Repeat the listing from the line with "You are a computer-use agent. The image size is (619, 288)." up to and including the line with "Action: point(254,148)", switching "Gradient tool" to "Brush tool" and leaving every other character unchanged.

--------------------------------------------------

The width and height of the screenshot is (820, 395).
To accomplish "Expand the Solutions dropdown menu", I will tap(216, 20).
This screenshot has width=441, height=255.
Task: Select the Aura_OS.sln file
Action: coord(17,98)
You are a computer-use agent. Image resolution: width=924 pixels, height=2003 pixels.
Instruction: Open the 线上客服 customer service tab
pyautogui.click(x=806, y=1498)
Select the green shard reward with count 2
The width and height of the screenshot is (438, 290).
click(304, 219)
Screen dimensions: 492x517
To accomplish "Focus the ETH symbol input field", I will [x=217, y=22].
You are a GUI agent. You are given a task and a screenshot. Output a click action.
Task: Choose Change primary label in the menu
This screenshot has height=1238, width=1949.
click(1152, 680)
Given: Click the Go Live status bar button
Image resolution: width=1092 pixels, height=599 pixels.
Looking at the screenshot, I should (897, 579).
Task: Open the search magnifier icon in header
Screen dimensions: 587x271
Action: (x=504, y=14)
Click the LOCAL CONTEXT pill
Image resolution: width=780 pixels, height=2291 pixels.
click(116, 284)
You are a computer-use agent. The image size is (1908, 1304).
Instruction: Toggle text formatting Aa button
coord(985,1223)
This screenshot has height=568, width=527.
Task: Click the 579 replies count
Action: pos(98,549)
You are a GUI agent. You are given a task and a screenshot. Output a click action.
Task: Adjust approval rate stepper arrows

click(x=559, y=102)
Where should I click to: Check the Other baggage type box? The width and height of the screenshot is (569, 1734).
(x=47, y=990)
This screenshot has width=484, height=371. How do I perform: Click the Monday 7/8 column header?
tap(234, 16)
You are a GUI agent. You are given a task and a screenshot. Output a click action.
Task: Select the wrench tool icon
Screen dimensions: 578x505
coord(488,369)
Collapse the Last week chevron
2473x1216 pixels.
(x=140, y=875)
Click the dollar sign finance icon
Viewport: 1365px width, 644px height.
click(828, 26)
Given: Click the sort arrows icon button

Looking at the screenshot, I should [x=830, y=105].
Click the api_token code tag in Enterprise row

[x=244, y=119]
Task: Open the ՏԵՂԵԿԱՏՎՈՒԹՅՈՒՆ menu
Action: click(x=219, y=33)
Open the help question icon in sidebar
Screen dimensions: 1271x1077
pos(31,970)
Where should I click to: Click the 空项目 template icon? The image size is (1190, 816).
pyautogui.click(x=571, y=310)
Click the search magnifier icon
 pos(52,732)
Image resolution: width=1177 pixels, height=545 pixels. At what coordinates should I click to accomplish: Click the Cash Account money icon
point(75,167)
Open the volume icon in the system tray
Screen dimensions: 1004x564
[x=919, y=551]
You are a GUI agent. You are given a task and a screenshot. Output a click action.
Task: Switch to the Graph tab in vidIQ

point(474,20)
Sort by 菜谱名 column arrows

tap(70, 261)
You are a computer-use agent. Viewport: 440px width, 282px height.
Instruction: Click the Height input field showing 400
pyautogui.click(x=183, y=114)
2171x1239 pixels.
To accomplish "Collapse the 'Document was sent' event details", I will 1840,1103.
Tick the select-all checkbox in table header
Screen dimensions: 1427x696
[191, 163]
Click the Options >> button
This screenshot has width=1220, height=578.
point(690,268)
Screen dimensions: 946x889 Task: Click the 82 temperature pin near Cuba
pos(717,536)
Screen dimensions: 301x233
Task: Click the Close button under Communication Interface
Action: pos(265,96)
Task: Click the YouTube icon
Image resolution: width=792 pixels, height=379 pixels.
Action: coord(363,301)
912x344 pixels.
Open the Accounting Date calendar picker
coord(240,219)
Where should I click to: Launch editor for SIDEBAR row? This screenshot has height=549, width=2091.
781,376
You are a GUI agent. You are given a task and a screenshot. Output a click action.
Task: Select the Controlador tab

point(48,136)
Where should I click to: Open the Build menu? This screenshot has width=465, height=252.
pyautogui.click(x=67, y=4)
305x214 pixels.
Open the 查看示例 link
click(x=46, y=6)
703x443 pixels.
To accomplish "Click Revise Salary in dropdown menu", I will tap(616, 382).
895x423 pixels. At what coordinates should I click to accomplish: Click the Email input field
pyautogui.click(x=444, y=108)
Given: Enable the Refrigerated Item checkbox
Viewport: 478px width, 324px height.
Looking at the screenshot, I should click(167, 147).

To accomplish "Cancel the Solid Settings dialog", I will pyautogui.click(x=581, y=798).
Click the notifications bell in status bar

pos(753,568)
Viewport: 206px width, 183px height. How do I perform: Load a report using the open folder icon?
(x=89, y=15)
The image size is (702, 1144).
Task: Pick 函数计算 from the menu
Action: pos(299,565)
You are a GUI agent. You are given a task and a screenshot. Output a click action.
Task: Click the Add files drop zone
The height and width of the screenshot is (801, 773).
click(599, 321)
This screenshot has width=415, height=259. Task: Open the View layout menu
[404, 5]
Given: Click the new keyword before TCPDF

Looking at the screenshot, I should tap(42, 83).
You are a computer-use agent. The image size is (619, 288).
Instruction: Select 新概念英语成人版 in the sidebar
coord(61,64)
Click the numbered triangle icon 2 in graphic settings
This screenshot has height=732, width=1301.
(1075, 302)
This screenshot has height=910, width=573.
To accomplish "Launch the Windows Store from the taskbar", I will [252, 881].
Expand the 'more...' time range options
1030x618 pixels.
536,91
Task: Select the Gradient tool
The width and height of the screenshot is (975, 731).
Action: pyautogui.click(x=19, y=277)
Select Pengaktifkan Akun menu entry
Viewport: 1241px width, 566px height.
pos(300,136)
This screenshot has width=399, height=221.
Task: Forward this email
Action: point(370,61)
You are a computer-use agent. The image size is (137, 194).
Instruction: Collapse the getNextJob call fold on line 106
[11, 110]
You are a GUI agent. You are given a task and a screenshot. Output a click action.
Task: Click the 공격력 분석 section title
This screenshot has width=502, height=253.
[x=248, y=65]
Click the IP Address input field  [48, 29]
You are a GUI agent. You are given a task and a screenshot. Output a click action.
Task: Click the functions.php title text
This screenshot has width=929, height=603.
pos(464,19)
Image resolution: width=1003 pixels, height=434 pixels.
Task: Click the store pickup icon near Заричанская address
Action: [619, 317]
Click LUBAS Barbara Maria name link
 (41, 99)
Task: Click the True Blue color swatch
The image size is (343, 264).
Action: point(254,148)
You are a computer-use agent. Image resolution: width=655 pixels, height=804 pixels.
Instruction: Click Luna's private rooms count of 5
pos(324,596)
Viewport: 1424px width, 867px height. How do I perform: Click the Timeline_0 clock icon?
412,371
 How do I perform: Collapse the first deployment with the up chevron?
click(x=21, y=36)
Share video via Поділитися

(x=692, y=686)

--------------------------------------------------

**TASK ANSWER:**
You are a computer-use agent. The image size is (619, 288).
Instruction: Select 新概念英语成人版 in the sidebar
coord(61,64)
Click the numbered triangle icon 2 in graphic settings
This screenshot has height=732, width=1301.
(1075, 302)
This screenshot has height=910, width=573.
To accomplish "Launch the Windows Store from the taskbar", I will [252, 881].
Expand the 'more...' time range options
1030x618 pixels.
536,91
Task: Select the Brush tool
The width and height of the screenshot is (975, 731).
Action: pyautogui.click(x=19, y=277)
Select Pengaktifkan Akun menu entry
Viewport: 1241px width, 566px height.
pos(300,136)
This screenshot has width=399, height=221.
Task: Forward this email
Action: point(370,61)
You are a computer-use agent. The image size is (137, 194).
Instruction: Collapse the getNextJob call fold on line 106
[11, 110]
You are a GUI agent. You are given a task and a screenshot. Output a click action.
Task: Click the 공격력 분석 section title
This screenshot has width=502, height=253.
[x=248, y=65]
Click the IP Address input field  [48, 29]
You are a GUI agent. You are given a task and a screenshot. Output a click action.
Task: Click the functions.php title text
This screenshot has width=929, height=603.
pos(464,19)
Image resolution: width=1003 pixels, height=434 pixels.
Task: Click the store pickup icon near Заричанская address
Action: [619, 317]
Click LUBAS Barbara Maria name link
 (41, 99)
Task: Click the True Blue color swatch
The image size is (343, 264).
Action: point(254,148)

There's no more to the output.